I figli gemelli di Beyoncé e Jay Z sono nati quasi un mese fa, ma fino ad ora è aleggiato  un grande mistero, fino alla prima, vera notizia emersa in queste ultime ore, forse la più attesa. Si tratta dei nomi dei due bambini, che con un inno alla semplicità, almeno per una volta, si chiameranno Rumi e Sir. Nessun volo pindarico, scelta poetica, riferimenti al cielo, fiori o punti cardinali, o ancora stranezze di altro tipo. Ma questa volta i due genitori non si sono fatti prendere dall'ansia di rivelare al mondo, in fretta, come si chiamassero i bambini ed hanno atteso molto prima di svelarlo. La premura è derivata, come spesso accade, dall'esperienza. Nel caso precedente, con la nascita di Blue Ivy, a poche ore di distanza dall'annuncio del nome si venne a sapere che una società di Boston organizzatrice di matrimoni aveva registrato lo stesso nome e dunque la famiglia si sarebbe trovata costretta a dividere i proventi di un'eventuale operazione commerciale.

In questo caso i due gemellini, qualora si dovessero inventare marchi legati al loro nome, saranno fonte di guadagno solo ed esclusivamente per il proprio nucleo familiare. I nomi dei due piccoli, infatti, potranno essere applicati in esclusiva è lunga e va dai profumi ai prodotto di bellezza, dai portachiavi ai libri, dalle bandiere ai prodotti sportivi, sono inclusi l’abbigliamento e ogni tipo di servizio di intrattenimento.

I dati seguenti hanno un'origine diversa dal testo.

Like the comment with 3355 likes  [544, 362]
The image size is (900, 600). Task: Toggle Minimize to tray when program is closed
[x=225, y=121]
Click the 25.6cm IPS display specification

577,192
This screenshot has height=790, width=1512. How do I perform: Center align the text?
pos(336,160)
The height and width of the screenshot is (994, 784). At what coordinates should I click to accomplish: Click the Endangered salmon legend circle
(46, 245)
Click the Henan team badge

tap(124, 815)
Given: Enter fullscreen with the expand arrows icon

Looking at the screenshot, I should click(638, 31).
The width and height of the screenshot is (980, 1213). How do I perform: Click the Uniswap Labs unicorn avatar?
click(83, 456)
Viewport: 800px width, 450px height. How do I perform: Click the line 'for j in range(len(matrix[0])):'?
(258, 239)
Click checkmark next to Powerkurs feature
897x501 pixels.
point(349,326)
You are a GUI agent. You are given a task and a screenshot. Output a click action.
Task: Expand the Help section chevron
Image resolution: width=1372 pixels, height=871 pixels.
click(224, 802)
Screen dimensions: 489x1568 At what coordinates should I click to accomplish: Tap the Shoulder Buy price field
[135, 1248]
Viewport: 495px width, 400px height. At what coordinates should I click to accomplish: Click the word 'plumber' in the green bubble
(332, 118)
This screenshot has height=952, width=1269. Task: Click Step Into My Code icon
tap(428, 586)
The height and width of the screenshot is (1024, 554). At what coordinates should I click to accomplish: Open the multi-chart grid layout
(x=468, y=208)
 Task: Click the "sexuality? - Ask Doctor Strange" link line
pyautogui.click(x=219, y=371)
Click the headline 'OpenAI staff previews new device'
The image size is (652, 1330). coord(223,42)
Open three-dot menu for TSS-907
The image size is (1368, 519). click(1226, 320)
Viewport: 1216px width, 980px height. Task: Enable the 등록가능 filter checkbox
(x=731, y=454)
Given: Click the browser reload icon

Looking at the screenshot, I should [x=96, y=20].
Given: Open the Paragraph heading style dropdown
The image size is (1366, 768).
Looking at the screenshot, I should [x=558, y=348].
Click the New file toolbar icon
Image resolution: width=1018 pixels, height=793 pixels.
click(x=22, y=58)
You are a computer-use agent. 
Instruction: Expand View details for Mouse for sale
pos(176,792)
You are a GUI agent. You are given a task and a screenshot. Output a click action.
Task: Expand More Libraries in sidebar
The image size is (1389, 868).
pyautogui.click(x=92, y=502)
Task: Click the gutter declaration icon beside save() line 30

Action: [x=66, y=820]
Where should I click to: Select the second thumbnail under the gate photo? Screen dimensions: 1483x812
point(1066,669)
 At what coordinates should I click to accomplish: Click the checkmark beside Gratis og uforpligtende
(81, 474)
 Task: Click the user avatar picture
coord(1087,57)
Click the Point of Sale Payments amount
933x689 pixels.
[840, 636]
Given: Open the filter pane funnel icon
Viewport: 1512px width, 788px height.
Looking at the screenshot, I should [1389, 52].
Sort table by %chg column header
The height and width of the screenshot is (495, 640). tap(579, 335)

Nel frattempo, per la famiglia questi sono giorni particolari. Jay Z e Beyoncé, al centro della discussione pubblica grazie (o per colpa) dell'ultimo lavoro discografico di Jayz, nel quale il rapper ammette le difficoltà di coppia e come i due lavorino ogni giorno per una stabilità messa in discussione in questi ultimi anni. Allo stesso tempo, l'ultimo lavoro discografico del noto produttore ha fatto emergere un'altra rivelazione: nel brano "Smile" il cantante rivela che sua madre sia lesbica.